Speakers

Click on the profile picture to view the speaker’s personal homepage.

Shubhada Agrawal

Carnegie Mellon University / IISc Bengaluru

Title: Concentration of Stochastic Approximation Under Markovian Noise

Speaker: Shubhada Agrawal

Abstract: We establish maximal concentration inequalities for the iterates generated by stochastic approximation algorithms under different noise assumptions. First, we consider bounded Markovian noise. If the noise variance is uniformly bounded (for all states), we show that the error is always sub-Gaussian. However, if the variance of the noise is affine in the norm square of the state, then we have a phase transition on the tail of the error: when step size is \(1/k\), we get sub-Weibull, when step size is \(1/k^z\) with \(z < 1\) we get something lighter than any Pareto but heavier than any Weibull. To establish these, we use a novel Lyapunov function which involves the MGF of the solution of a Poisson equation, and an auxiliary projected algorithm. Second, for the case where the operator is a contraction, we generalize the noise to have an arbitrary distribution. If the noise variance is uniformly bounded, the error has almost the same tail as the noise. If the variance is affine in the norm square of the state, then the error has a significantly heavier tail.
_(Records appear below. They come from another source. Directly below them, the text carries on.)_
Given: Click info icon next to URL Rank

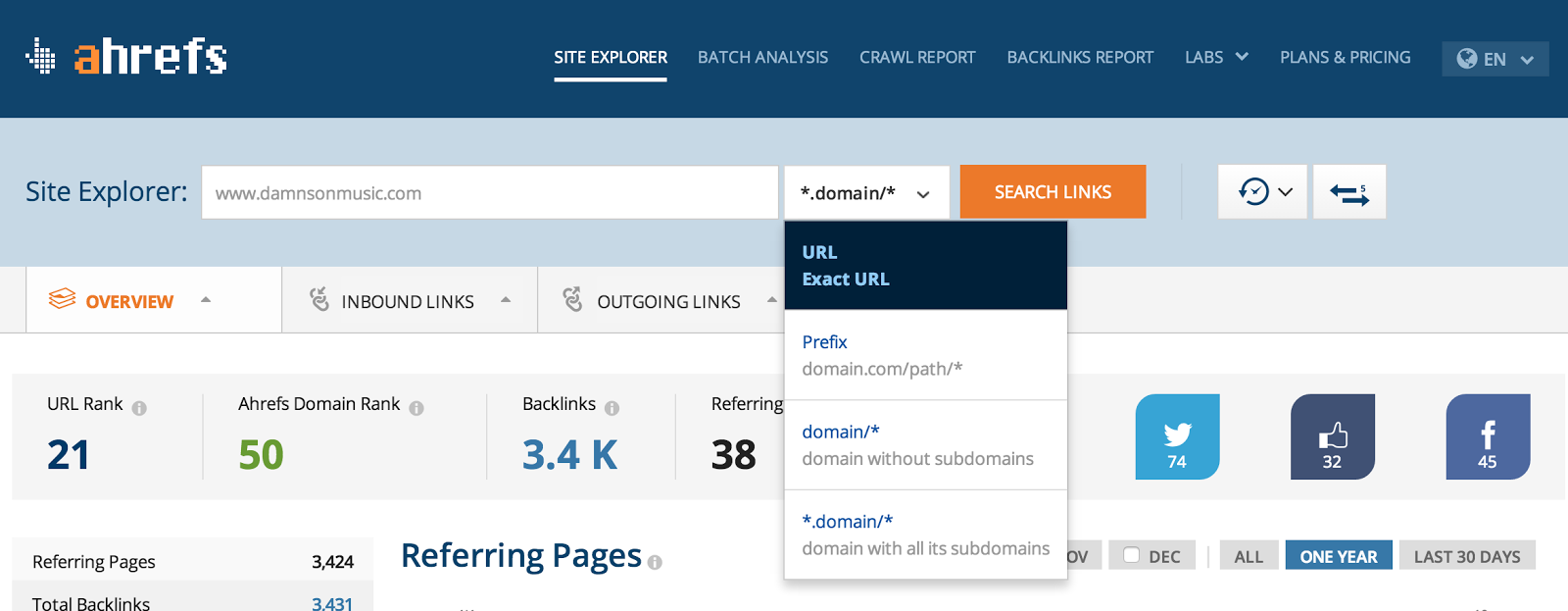Looking at the screenshot, I should click(x=139, y=408).
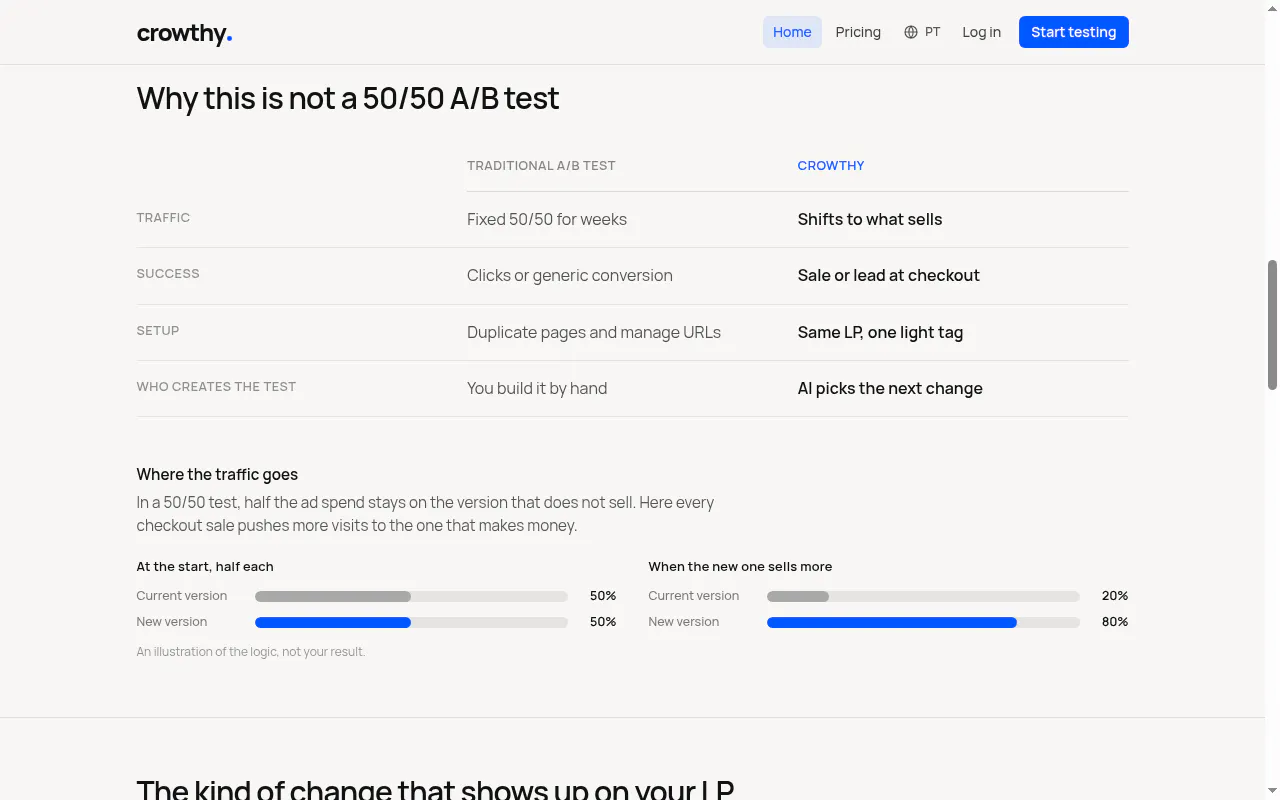Open the Home nav tab
The image size is (1280, 800).
pyautogui.click(x=792, y=32)
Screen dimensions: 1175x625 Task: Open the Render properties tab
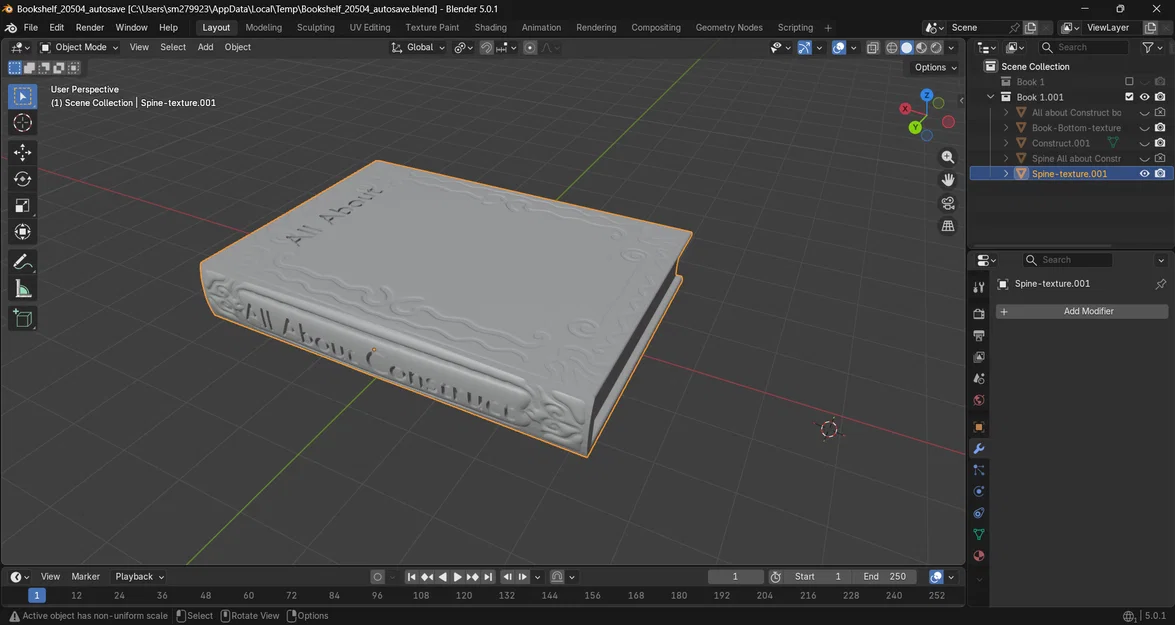coord(978,313)
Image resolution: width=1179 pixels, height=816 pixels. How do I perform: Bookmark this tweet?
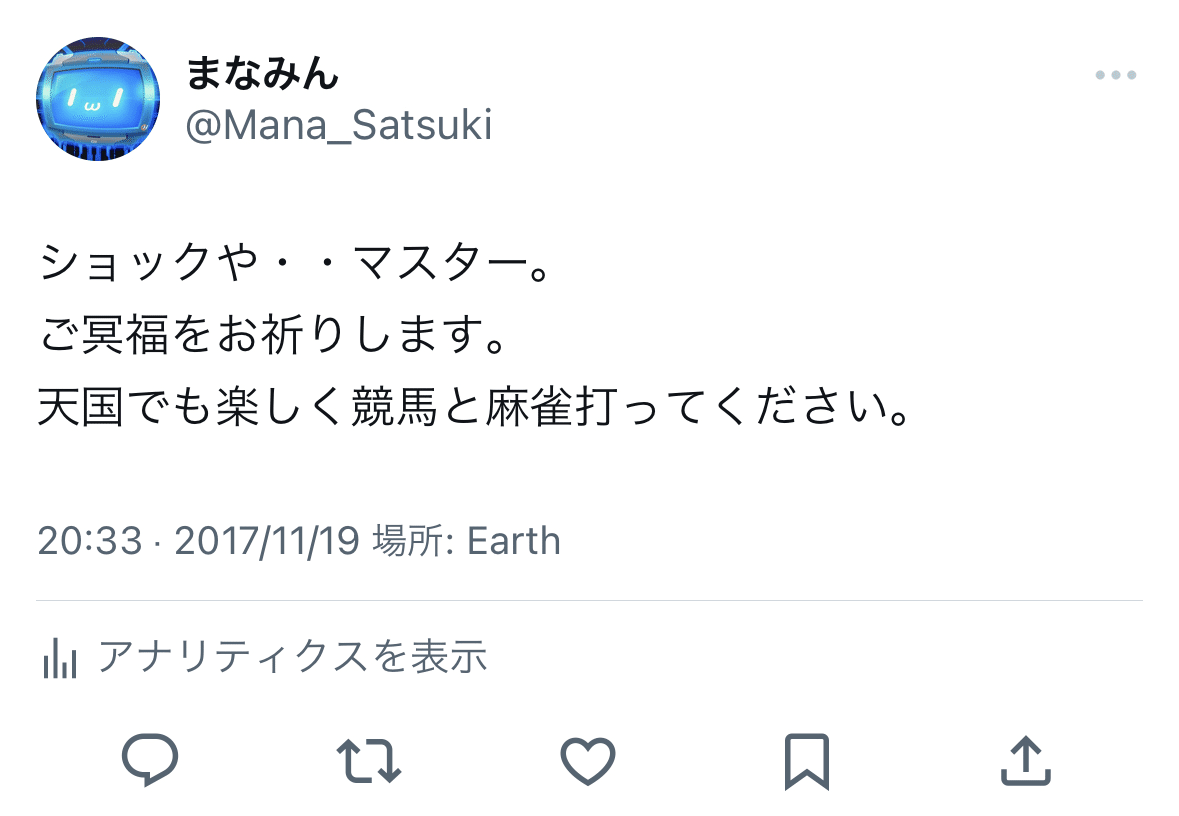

To establish these, we develop a novel black-box approach based on truncation that reduces the problem to the bounded Markovian noise setting.

Alessandro Arlotto

Duke University

Title: Ballot design and electoral outcomes: The role of candidate order and party affiliation

Speaker: Alessandro Arlotto

Abstract: We study how designing ballots with and without party designations impacts electoral outcomes when partisan voters rely on party-order cues to infer candidate affiliation in races without designations. If the party orders of candidates in races with and without party designations differ, these voters might cast their votes incorrectly. We identify a quasi-randomized natural experiment with contest-level treatment assignment pertaining to North Carolina judicial elections and use double machine learning to accurately capture the magnitude of such incorrectly cast votes. Using precinct-level election and demographic data, we estimate that 12.08% (95% confidence interval: 4.95%, 19.20%) of democratic partisan voters and 13.63% (95% confidence interval: 5.14%, 22.10%) of republican partisan voters cast their votes incorrectly due to the difference in party orders. Our results indicate that ballots mixing contests with and without party designations mislead many voters, leading to outcomes that do not reflect true voter preferences. To accurately capture voter intent, such ballot designs should be avoided. (Joint work with A. Belloni, F. Fang, and S. Pekec.)

Baris Ata

University of Chicago Booth School of Business

Title: TBA.

Speaker: Baris Ata

Abstract: TBA.

Yilun Chen

The Chinese University of Hong Kong, Shenzhen

Title: TBA.

Speaker: Yilun Chen

Abstract: TBA.

Xuefeng Gao

The Chinese University of Hong Kong

Title: Reward-Directed Diffusion Models via Continuous-Time Reinforcement Learning

Speaker: Xuefeng Gao

Abstract: In this talk, I will discuss some reinforcement learning approach for training continuous-time score-based diffusion models in generative AI to generate samples that maximize reward functions while keeping the generated distributions close to the unknown target data distributions. Unlike most existing studies, our approach does not involve any pretrained model. Theoretical and numerical results will be presented to demonstrate the efficacy of our approach.

Andrew Daw

University of Southern California

Title: Stopping Self-Excitement

Speaker: Andrew Daw

Abstract: From management of service interactions to studies of neural signal propagation, there is a subtle but fundamental challenge that comes with such endogenously spurred activity: when should you say it’s over? If each point has the potential to beget future points, there is an inherent tradeoff between omission and excess: stop too early and you may miss further observations, but stop too late and you’ve wasted too much time. In this paper, we study an optimal stopping problem that aims to balance this omission-excess tradeoff within a cluster of history-driven events. We analyze and prescribe stopping policies for the self-exciting stochastic process through a transformation to the workload process for an M/D/1 queueing system. Then, to connect these model-based insights to practice, we draw upon ideas from the algorithms-with-predictions literature and improve the model-based policies to adapt to contextual information, such as the texts within a service interaction. Finally, we demonstrate the performance of these policies through application to a publicly available linguistics data set.

Guiyu Hong

The Chinese University of Hong Kong, Shenzhen

Title: Online learning for dynamic pricing with delay-sensitive customers

Speaker: Guiyu Hong

Abstract: Motivated by applications in sharing economy and online marketplaces, we introduce an online learning method to optimize surge pricing strategies for service systems. Specifically, we propose a non-parametric framework that doesn’t rely on any assumptions about the function form of a customer’s sensitivity to price and delay. Both our algorithmic design and theoretical analysis arise from a detailed examination of the underlying queueing structure. We demonstrate that our online learning algorithm achieves an improved regret order over standard multi-armed bandit algorithms and showcase its efficiency through a set of numerical examples.

Lucy Huo

Hong Kong University of Science and Technology (HKUST)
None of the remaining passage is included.